====== Given records

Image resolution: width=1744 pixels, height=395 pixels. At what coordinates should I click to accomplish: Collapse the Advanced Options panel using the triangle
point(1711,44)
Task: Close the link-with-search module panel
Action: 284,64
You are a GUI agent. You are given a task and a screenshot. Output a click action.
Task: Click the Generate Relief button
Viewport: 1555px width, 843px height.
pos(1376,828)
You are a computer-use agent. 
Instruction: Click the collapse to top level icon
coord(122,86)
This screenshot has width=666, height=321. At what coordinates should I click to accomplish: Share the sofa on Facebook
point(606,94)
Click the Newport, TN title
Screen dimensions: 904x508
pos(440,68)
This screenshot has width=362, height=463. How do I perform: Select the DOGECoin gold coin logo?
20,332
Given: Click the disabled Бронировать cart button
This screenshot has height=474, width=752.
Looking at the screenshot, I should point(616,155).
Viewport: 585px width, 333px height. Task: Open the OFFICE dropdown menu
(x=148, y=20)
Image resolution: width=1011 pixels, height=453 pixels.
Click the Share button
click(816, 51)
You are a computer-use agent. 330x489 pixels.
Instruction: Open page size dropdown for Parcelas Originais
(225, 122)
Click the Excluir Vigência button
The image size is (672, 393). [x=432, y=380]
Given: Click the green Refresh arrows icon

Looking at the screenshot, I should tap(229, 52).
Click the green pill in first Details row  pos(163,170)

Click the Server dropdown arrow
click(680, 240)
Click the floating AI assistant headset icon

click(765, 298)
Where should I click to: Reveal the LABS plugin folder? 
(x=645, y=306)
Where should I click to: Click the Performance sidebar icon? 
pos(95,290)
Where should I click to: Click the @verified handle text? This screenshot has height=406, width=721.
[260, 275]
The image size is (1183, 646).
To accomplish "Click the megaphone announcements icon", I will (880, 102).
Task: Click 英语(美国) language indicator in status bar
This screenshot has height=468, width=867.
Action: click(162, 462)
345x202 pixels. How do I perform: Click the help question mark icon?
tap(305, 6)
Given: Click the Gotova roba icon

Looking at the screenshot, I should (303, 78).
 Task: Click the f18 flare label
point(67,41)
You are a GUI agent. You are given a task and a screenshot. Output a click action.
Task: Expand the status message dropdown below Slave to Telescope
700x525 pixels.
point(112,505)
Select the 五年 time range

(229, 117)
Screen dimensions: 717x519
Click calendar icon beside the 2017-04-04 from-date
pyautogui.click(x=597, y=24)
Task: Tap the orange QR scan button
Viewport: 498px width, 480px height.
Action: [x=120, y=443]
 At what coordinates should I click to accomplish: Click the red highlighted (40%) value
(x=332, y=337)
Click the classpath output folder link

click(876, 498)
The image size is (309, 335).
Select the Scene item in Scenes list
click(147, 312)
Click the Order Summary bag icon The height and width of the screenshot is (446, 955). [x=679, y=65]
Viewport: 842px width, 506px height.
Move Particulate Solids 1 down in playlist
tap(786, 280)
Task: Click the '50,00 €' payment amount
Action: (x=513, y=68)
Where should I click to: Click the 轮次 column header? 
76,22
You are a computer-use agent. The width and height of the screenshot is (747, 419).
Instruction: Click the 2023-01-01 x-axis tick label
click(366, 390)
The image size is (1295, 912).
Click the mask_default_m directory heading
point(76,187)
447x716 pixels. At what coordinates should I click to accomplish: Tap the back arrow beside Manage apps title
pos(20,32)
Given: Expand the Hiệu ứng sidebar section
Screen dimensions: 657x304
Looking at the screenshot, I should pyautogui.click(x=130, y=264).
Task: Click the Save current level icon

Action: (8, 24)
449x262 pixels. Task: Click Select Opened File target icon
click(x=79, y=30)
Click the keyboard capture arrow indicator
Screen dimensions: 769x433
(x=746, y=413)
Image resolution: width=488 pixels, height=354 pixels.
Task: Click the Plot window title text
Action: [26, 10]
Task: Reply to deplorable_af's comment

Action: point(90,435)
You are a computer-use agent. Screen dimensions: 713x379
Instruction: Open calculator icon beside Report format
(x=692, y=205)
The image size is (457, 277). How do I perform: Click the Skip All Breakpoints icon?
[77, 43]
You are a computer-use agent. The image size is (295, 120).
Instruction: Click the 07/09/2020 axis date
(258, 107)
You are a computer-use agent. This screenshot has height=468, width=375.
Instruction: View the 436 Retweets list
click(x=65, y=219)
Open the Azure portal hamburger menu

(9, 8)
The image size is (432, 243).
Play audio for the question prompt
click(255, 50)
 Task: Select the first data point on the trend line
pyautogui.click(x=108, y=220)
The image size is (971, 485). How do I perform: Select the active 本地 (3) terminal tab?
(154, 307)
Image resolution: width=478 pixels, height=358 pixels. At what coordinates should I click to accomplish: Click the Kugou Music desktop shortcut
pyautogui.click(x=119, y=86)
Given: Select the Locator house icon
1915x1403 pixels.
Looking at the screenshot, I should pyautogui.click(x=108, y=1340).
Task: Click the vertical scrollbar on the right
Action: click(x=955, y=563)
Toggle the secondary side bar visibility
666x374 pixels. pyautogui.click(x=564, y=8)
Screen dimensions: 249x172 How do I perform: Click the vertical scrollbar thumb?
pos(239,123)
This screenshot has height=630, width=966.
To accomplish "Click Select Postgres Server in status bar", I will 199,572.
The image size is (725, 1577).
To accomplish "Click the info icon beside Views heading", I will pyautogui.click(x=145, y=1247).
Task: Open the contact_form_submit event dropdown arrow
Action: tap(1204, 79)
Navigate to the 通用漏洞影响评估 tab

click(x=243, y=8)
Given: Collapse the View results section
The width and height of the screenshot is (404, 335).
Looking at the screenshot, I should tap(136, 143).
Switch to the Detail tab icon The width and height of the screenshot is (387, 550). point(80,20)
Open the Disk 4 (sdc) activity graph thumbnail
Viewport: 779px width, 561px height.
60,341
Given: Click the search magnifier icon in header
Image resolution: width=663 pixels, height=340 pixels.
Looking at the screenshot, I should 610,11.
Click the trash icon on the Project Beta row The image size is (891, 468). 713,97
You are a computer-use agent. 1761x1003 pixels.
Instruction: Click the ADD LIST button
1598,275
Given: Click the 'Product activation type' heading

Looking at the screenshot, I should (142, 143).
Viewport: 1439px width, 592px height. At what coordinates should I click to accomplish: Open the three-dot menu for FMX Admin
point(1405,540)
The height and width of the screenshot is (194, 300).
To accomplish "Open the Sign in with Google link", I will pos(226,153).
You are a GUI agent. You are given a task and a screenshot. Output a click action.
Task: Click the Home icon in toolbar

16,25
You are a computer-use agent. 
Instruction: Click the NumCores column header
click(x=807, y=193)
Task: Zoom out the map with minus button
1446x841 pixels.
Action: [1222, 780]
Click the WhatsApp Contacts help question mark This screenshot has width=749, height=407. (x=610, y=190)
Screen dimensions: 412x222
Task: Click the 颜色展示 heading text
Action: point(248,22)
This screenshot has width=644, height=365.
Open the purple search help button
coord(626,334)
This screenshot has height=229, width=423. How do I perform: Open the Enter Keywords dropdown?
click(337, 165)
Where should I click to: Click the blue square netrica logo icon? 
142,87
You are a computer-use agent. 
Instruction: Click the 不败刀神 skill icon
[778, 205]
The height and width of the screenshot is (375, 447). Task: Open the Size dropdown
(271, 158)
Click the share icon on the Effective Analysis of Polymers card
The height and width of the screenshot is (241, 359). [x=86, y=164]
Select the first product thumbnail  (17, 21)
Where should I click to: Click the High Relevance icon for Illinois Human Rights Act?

============

- [Exercise requirements] Rewrite the lines above as a JSON list of strings, one string per line, omitting any blank lines.

- [Response]
[
  "Image resolution: width=1744 pixels, height=395 pixels. At what coordinates should I click to accomplish: Collapse the Advanced Options panel using the triangle",
  "point(1711,44)",
  "Task: Close the link-with-search module panel",
  "Action: 284,64",
  "You are a GUI agent. You are given a task and a screenshot. Output a click action.",
  "Task: Click the Generate Relief button",
  "Viewport: 1555px width, 843px height.",
  "pos(1376,828)",
  "You are a computer-use agent. ",
  "Instruction: Click the collapse to top level icon",
  "coord(122,86)",
  "This screenshot has width=666, height=321. At what coordinates should I click to accomplish: Share the sofa on Facebook",
  "point(606,94)",
  "Click the Newport, TN title",
  "Screen dimensions: 904x508",
  "pos(440,68)",
  "This screenshot has width=362, height=463. How do I perform: Select the DOGECoin gold coin logo?",
  "20,332",
  "Given: Click the disabled Бронировать cart button",
  "This screenshot has height=474, width=752.",
  "Looking at the screenshot, I should point(616,155).",
  "Viewport: 585px width, 333px height. Task: Open the OFFICE dropdown menu",
  "(x=148, y=20)",
  "Image resolution: width=1011 pixels, height=453 pixels.",
  "Click the Share button",
  "click(816, 51)",
  "You are a computer-use agent. 330x489 pixels.",
  "Instruction: Open page size dropdown for Parcelas Originais",
  "(225, 122)",
  "Click the Excluir Vigência button",
  "The image size is (672, 393). [x=432, y=380]",
  "Given: Click the green Refresh arrows icon",
  "Looking at the screenshot, I should tap(229, 52).",
  "Click the green pill in first Details row  pos(163,170)",
  "Click the Server dropdown arrow",
  "click(680, 240)",
  "Click the floating AI assistant headset icon",
  "click(765, 298)",
  "Where should I click to: Reveal the LABS plugin folder? ",
  "(x=645, y=306)",
  "Where should I click to: Click the Performance sidebar icon? ",
  "pos(95,290)",
  "Where should I click to: Click the @verified handle text? This screenshot has height=406, width=721.",
  "[260, 275]",
  "The image size is (1183, 646).",
  "To accomplish \"Click the megaphone announcements icon\", I will (880, 102).",
  "Task: Click 英语(美国) language indicator in status bar",
  "This screenshot has height=468, width=867.",
  "Action: click(162, 462)",
  "345x202 pixels. How do I perform: Click the help question mark icon?",
  "tap(305, 6)",
  "Given: Click the Gotova roba icon",
  "Looking at the screenshot, I should (303, 78).",
  " Task: Click the f18 flare label",
  "point(67,41)",
  "You are a GUI agent. You are given a task and a screenshot. Output a click action.",
  "Task: Expand the status message dropdown below Slave to Telescope",
  "700x525 pixels.",
  "point(112,505)",
  "Select the 五年 time range",
  "(229, 117)",
  "Screen dimensions: 717x519",
  "Click calendar icon beside the 2017-04-04 from-date",
  "pyautogui.click(x=597, y=24)",
  "Task: Tap the orange QR scan button",
  "Viewport: 498px width, 480px height.",
  "Action: [x=120, y=443]",
  " At what coordinates should I click to accomplish: Click the red highlighted (40%) value",
  "(x=332, y=337)",
  "Click the classpath output folder link",
  "click(876, 498)",
  "The image size is (309, 335).",
  "Select the Scene item in Scenes list",
  "click(147, 312)",
  "Click the Order Summary bag icon The height and width of the screenshot is (446, 955). [x=679, y=65]",
  "Viewport: 842px width, 506px height.",
  "Move Particulate Solids 1 down in playlist",
  "tap(786, 280)",
  "Task: Click the '50,00 €' payment amount",
  "Action: (x=513, y=68)",
  "Where should I click to: Click the 轮次 column header? ",
  "76,22",
  "You are a computer-use agent. The width and height of the screenshot is (747, 419).",
  "Instruction: Click the 2023-01-01 x-axis tick label",
  "click(366, 390)",
  "The image size is (1295, 912).",
  "Click the mask_default_m directory heading",
  "point(76,187)",
  "447x716 pixels. At what coordinates should I click to accomplish: Tap the back arrow beside Manage apps title",
  "pos(20,32)",
  "Given: Expand the Hiệu ứng sidebar section",
  "Screen dimensions: 657x304",
  "Looking at the screenshot, I should pyautogui.click(x=130, y=264).",
  "Task: Click the Save current level icon",
  "Action: (8, 24)",
  "449x262 pixels. Task: Click Select Opened File target icon",
  "click(x=79, y=30)",
  "Click the keyboard capture arrow indicator",
  "Screen dimensions: 769x433",
  "(x=746, y=413)",
  "Image resolution: width=488 pixels, height=354 pixels.",
  "Task: Click the Plot window title text",
  "Action: [26, 10]",
  "Task: Reply to deplorable_af's comment",
  "Action: point(90,435)",
  "You are a computer-use agent. Screen dimensions: 713x379",
  "Instruction: Open calculator icon beside Report format",
  "(x=692, y=205)",
  "The image size is (457, 277). How do I perform: Click the Skip All Breakpoints icon?",
  "[77, 43]",
  "You are a computer-use agent. The image size is (295, 120).",
  "Instruction: Click the 07/09/2020 axis date",
  "(258, 107)",
  "You are a computer-use agent. This screenshot has height=468, width=375.",
  "Instruction: View the 436 Retweets list",
  "click(x=65, y=219)",
  "Open the Azure portal hamburger menu",
  "(9, 8)",
  "The image size is (432, 243).",
  "Play audio for the question prompt",
  "click(255, 50)",
  " Task: Select the first data point on the trend line",
  "pyautogui.click(x=108, y=220)",
  "The image size is (971, 485). How do I perform: Select the active 本地 (3) terminal tab?",
  "(154, 307)",
  "Image resolution: width=478 pixels, height=358 pixels. At what coordinates should I click to accomplish: Click the Kugou Music desktop shortcut",
  "pyautogui.click(x=119, y=86)",
  "Given: Select the Locator house icon",
  "1915x1403 pixels.",
  "Looking at the screenshot, I should pyautogui.click(x=108, y=1340).",
  "Task: Click the vertical scrollbar on the right",
  "Action: click(x=955, y=563)",
  "Toggle the secondary side bar visibility",
  "666x374 pixels. pyautogui.click(x=564, y=8)",
  "Screen dimensions: 249x172 How do I perform: Click the vertical scrollbar thumb?",
  "pos(239,123)",
  "This screenshot has height=630, width=966.",
  "To accomplish \"Click Select Postgres Server in status bar\", I will 199,572.",
  "The image size is (725, 1577).",
  "To accomplish \"Click the info icon beside Views heading\", I will pyautogui.click(x=145, y=1247).",
  "Task: Open the contact_form_submit event dropdown arrow",
  "Action: tap(1204, 79)",
  "Navigate to the 通用漏洞影响评估 tab",
  "click(x=243, y=8)",
  "Given: Collapse the View results section",
  "The width and height of the screenshot is (404, 335).",
  "Looking at the screenshot, I should tap(136, 143).",
  "Switch to the Detail tab icon The width and height of the screenshot is (387, 550). point(80,20)",
  "Open the Disk 4 (sdc) activity graph thumbnail",
  "Viewport: 779px width, 561px height.",
  "60,341",
  "Given: Click the search magnifier icon in header",
  "Image resolution: width=663 pixels, height=340 pixels.",
  "Looking at the screenshot, I should 610,11.",
  "Click the trash icon on the Project Beta row The image size is (891, 468). 713,97",
  "You are a computer-use agent. 1761x1003 pixels.",
  "Instruction: Click the ADD LIST button",
  "1598,275",
  "Given: Click the 'Product activation type' heading",
  "Looking at the screenshot, I should (142, 143).",
  "Viewport: 1439px width, 592px height. At what coordinates should I click to accomplish: Open the three-dot menu for FMX Admin",
  "point(1405,540)",
  "The height and width of the screenshot is (194, 300).",
  "To accomplish \"Open the Sign in with Google link\", I will pos(226,153).",
  "You are a GUI agent. You are given a task and a screenshot. Output a click action.",
  "Task: Click the Home icon in toolbar",
  "16,25",
  "You are a computer-use agent. ",
  "Instruction: Click the NumCores column header",
  "click(x=807, y=193)",
  "Task: Zoom out the map with minus button",
  "1446x841 pixels.",
  "Action: [1222, 780]",
  "Click the WhatsApp Contacts help question mark This screenshot has width=749, height=407. (x=610, y=190)",
  "Screen dimensions: 412x222",
  "Task: Click the 颜色展示 heading text",
  "Action: point(248,22)",
  "This screenshot has width=644, height=365.",
  "Open the purple search help button",
  "coord(626,334)",
  "This screenshot has height=229, width=423. How do I perform: Open the Enter Keywords dropdown?",
  "click(337, 165)",
  "Where should I click to: Click the blue square netrica logo icon? ",
  "142,87",
  "You are a computer-use agent. ",
  "Instruction: Click the 不败刀神 skill icon",
  "[778, 205]",
  "The height and width of the screenshot is (375, 447). Task: Open the Size dropdown",
  "(271, 158)",
  "Click the share icon on the Effective Analysis of Polymers card",
  "The height and width of the screenshot is (241, 359). [x=86, y=164]",
  "Select the first product thumbnail  (17, 21)",
  "Where should I click to: Click the High Relevance icon for Illinois Human Rights Act?"
]